● **REQUIRED WORK**: The required output is every line from the beginning of the entries below through the line that includes "Task: Toggle the", copied exactly.

● **TASK INPUT**:
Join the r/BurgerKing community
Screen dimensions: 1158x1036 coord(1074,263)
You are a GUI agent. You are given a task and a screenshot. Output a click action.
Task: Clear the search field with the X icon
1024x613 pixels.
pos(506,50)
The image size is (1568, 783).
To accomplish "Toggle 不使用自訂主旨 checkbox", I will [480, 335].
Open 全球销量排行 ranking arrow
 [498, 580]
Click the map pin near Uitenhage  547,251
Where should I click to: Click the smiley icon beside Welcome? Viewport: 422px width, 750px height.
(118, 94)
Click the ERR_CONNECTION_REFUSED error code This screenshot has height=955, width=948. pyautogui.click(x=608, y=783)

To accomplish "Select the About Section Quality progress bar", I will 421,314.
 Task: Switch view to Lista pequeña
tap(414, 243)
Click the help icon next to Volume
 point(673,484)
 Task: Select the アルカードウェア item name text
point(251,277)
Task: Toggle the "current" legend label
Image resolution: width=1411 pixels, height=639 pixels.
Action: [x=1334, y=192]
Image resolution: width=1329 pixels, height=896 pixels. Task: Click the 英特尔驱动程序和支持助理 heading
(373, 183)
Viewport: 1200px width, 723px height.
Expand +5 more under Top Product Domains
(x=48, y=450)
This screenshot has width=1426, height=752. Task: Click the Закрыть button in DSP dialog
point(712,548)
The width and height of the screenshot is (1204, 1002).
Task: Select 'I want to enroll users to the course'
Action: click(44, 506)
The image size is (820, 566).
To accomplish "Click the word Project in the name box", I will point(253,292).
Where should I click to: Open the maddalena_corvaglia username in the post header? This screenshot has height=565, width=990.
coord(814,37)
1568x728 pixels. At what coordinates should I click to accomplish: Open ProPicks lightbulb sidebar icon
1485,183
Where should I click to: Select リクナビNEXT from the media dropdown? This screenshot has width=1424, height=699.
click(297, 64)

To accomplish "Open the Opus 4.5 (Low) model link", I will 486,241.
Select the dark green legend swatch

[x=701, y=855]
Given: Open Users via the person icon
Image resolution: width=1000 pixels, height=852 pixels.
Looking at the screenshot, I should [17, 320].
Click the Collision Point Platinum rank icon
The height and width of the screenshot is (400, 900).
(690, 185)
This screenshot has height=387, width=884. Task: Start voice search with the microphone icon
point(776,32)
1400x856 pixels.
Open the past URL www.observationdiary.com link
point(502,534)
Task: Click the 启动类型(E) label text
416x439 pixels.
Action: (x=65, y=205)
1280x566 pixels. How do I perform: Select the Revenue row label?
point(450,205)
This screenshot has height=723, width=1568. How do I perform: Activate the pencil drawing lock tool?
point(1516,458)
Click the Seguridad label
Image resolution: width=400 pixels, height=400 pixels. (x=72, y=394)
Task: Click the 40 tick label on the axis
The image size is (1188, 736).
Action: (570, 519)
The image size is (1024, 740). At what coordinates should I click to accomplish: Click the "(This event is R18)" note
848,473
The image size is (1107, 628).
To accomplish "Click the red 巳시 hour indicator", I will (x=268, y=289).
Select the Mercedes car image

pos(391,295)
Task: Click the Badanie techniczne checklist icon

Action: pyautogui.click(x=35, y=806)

● **EXERCISE SOLUTION**:
Join the r/BurgerKing community
Screen dimensions: 1158x1036 coord(1074,263)
You are a GUI agent. You are given a task and a screenshot. Output a click action.
Task: Clear the search field with the X icon
1024x613 pixels.
pos(506,50)
The image size is (1568, 783).
To accomplish "Toggle 不使用自訂主旨 checkbox", I will [480, 335].
Open 全球销量排行 ranking arrow
 [498, 580]
Click the map pin near Uitenhage  547,251
Where should I click to: Click the smiley icon beside Welcome? Viewport: 422px width, 750px height.
(118, 94)
Click the ERR_CONNECTION_REFUSED error code This screenshot has height=955, width=948. pyautogui.click(x=608, y=783)

To accomplish "Select the About Section Quality progress bar", I will 421,314.
 Task: Switch view to Lista pequeña
tap(414, 243)
Click the help icon next to Volume
 point(673,484)
 Task: Select the アルカードウェア item name text
point(251,277)
Task: Toggle the "current" legend label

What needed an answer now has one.